ABOUT THIS TASK:
Transcribe all of the data, leaving nothing out and changing nothing.

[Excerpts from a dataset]
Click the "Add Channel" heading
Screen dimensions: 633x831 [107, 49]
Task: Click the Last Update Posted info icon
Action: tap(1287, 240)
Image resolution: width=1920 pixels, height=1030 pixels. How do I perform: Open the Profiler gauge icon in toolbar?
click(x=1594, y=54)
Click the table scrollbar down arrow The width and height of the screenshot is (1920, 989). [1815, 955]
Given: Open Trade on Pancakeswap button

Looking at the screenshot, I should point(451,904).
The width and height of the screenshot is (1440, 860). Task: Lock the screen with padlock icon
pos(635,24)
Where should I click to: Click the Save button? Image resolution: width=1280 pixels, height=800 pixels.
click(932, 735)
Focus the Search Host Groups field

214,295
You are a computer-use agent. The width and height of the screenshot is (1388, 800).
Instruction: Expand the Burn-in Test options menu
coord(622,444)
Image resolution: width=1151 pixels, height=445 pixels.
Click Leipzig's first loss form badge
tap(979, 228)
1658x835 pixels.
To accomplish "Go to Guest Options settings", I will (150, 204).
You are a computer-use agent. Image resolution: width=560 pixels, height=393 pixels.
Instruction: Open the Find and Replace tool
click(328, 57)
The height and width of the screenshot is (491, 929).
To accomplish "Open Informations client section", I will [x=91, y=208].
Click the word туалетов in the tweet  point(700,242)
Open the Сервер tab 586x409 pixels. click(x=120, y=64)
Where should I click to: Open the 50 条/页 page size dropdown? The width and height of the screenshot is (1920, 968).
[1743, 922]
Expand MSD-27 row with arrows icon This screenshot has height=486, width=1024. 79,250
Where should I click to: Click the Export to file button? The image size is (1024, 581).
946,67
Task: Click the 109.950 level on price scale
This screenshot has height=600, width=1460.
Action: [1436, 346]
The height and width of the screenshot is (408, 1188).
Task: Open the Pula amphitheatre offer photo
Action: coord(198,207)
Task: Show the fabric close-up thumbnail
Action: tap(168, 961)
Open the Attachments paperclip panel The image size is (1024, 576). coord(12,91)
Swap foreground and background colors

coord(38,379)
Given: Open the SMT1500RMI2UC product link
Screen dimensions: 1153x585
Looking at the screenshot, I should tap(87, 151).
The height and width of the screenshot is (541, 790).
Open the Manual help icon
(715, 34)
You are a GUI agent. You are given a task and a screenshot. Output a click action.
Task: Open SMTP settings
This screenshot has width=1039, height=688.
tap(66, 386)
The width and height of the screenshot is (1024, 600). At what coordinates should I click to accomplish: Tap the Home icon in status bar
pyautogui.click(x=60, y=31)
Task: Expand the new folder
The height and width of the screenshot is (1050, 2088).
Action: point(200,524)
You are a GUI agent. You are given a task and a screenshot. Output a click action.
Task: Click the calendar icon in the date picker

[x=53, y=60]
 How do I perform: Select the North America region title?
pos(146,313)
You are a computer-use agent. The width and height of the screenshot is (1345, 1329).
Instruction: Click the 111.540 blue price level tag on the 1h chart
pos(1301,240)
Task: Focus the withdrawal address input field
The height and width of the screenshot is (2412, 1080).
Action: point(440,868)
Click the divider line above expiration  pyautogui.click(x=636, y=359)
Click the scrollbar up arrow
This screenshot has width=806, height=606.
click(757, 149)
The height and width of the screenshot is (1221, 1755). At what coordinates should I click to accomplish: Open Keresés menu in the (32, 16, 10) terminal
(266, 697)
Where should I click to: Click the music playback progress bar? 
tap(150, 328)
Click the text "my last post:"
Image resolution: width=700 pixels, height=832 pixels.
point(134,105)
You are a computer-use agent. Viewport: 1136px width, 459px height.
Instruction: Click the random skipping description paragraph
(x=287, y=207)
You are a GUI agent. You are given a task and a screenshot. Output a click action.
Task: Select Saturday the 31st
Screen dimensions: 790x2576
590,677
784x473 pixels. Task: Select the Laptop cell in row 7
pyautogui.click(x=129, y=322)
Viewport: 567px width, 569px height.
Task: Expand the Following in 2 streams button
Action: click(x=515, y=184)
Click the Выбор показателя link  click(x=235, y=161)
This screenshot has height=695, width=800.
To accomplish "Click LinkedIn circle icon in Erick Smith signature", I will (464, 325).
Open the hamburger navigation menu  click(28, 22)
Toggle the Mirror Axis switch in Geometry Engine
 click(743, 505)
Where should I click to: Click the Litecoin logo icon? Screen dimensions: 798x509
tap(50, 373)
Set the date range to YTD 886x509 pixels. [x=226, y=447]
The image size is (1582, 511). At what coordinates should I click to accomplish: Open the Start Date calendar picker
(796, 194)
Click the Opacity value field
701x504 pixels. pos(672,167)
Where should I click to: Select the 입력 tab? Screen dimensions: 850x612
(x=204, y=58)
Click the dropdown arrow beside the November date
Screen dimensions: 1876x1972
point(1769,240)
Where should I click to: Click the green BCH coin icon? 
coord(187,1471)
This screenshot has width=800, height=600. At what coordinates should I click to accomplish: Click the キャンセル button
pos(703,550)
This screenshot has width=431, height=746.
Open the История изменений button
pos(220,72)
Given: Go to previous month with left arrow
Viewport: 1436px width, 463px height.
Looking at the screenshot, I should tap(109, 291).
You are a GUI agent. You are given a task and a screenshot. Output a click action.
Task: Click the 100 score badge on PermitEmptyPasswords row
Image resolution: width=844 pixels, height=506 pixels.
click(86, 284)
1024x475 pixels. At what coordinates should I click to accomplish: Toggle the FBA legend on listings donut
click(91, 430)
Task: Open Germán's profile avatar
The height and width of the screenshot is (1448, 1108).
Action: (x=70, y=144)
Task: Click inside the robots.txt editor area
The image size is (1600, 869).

RESPONSE TO THIS EXERCISE:
Click the "Add Channel" heading
Screen dimensions: 633x831 [107, 49]
Task: Click the Last Update Posted info icon
Action: tap(1287, 240)
Image resolution: width=1920 pixels, height=1030 pixels. How do I perform: Open the Profiler gauge icon in toolbar?
click(x=1594, y=54)
Click the table scrollbar down arrow The width and height of the screenshot is (1920, 989). [1815, 955]
Given: Open Trade on Pancakeswap button

Looking at the screenshot, I should point(451,904).
The width and height of the screenshot is (1440, 860). Task: Lock the screen with padlock icon
pos(635,24)
Where should I click to: Click the Save button? Image resolution: width=1280 pixels, height=800 pixels.
click(932, 735)
Focus the Search Host Groups field

214,295
You are a computer-use agent. The width and height of the screenshot is (1388, 800).
Instruction: Expand the Burn-in Test options menu
coord(622,444)
Image resolution: width=1151 pixels, height=445 pixels.
Click Leipzig's first loss form badge
tap(979, 228)
1658x835 pixels.
To accomplish "Go to Guest Options settings", I will (150, 204).
You are a computer-use agent. Image resolution: width=560 pixels, height=393 pixels.
Instruction: Open the Find and Replace tool
click(328, 57)
The height and width of the screenshot is (491, 929).
To accomplish "Open Informations client section", I will [x=91, y=208].
Click the word туалетов in the tweet  point(700,242)
Open the Сервер tab 586x409 pixels. click(x=120, y=64)
Where should I click to: Open the 50 条/页 page size dropdown? The width and height of the screenshot is (1920, 968).
[1743, 922]
Expand MSD-27 row with arrows icon This screenshot has height=486, width=1024. 79,250
Where should I click to: Click the Export to file button? The image size is (1024, 581).
946,67
Task: Click the 109.950 level on price scale
This screenshot has height=600, width=1460.
Action: [1436, 346]
The height and width of the screenshot is (408, 1188).
Task: Open the Pula amphitheatre offer photo
Action: coord(198,207)
Task: Show the fabric close-up thumbnail
Action: tap(168, 961)
Open the Attachments paperclip panel The image size is (1024, 576). coord(12,91)
Swap foreground and background colors

coord(38,379)
Given: Open the SMT1500RMI2UC product link
Screen dimensions: 1153x585
Looking at the screenshot, I should tap(87, 151).
The height and width of the screenshot is (541, 790).
Open the Manual help icon
(715, 34)
You are a GUI agent. You are given a task and a screenshot. Output a click action.
Task: Open SMTP settings
This screenshot has width=1039, height=688.
tap(66, 386)
The width and height of the screenshot is (1024, 600). At what coordinates should I click to accomplish: Tap the Home icon in status bar
pyautogui.click(x=60, y=31)
Task: Expand the new folder
The height and width of the screenshot is (1050, 2088).
Action: point(200,524)
You are a GUI agent. You are given a task and a screenshot. Output a click action.
Task: Click the calendar icon in the date picker

[x=53, y=60]
 How do I perform: Select the North America region title?
pos(146,313)
You are a computer-use agent. The width and height of the screenshot is (1345, 1329).
Instruction: Click the 111.540 blue price level tag on the 1h chart
pos(1301,240)
Task: Focus the withdrawal address input field
The height and width of the screenshot is (2412, 1080).
Action: point(440,868)
Click the divider line above expiration  pyautogui.click(x=636, y=359)
Click the scrollbar up arrow
This screenshot has width=806, height=606.
click(757, 149)
The height and width of the screenshot is (1221, 1755). At what coordinates should I click to accomplish: Open Keresés menu in the (32, 16, 10) terminal
(266, 697)
Where should I click to: Click the music playback progress bar? 
tap(150, 328)
Click the text "my last post:"
Image resolution: width=700 pixels, height=832 pixels.
point(134,105)
You are a computer-use agent. Viewport: 1136px width, 459px height.
Instruction: Click the random skipping description paragraph
(x=287, y=207)
You are a GUI agent. You are given a task and a screenshot. Output a click action.
Task: Select Saturday the 31st
Screen dimensions: 790x2576
590,677
784x473 pixels. Task: Select the Laptop cell in row 7
pyautogui.click(x=129, y=322)
Viewport: 567px width, 569px height.
Task: Expand the Following in 2 streams button
Action: click(x=515, y=184)
Click the Выбор показателя link  click(x=235, y=161)
This screenshot has height=695, width=800.
To accomplish "Click LinkedIn circle icon in Erick Smith signature", I will (464, 325).
Open the hamburger navigation menu  click(28, 22)
Toggle the Mirror Axis switch in Geometry Engine
 click(743, 505)
Where should I click to: Click the Litecoin logo icon? Screen dimensions: 798x509
tap(50, 373)
Set the date range to YTD 886x509 pixels. [x=226, y=447]
The image size is (1582, 511). At what coordinates should I click to accomplish: Open the Start Date calendar picker
(796, 194)
Click the Opacity value field
701x504 pixels. pos(672,167)
Where should I click to: Select the 입력 tab? Screen dimensions: 850x612
(x=204, y=58)
Click the dropdown arrow beside the November date
Screen dimensions: 1876x1972
point(1769,240)
Where should I click to: Click the green BCH coin icon? 
coord(187,1471)
This screenshot has width=800, height=600. At what coordinates should I click to accomplish: Click the キャンセル button
pos(703,550)
This screenshot has width=431, height=746.
Open the История изменений button
pos(220,72)
Given: Go to previous month with left arrow
Viewport: 1436px width, 463px height.
Looking at the screenshot, I should tap(109, 291).
You are a GUI agent. You are given a task and a screenshot. Output a click action.
Task: Click the 100 score badge on PermitEmptyPasswords row
Image resolution: width=844 pixels, height=506 pixels.
click(86, 284)
1024x475 pixels. At what coordinates should I click to accomplish: Toggle the FBA legend on listings donut
click(91, 430)
Task: Open Germán's profile avatar
The height and width of the screenshot is (1448, 1108).
Action: (x=70, y=144)
Task: Click inside the robots.txt editor area
The image size is (1600, 869).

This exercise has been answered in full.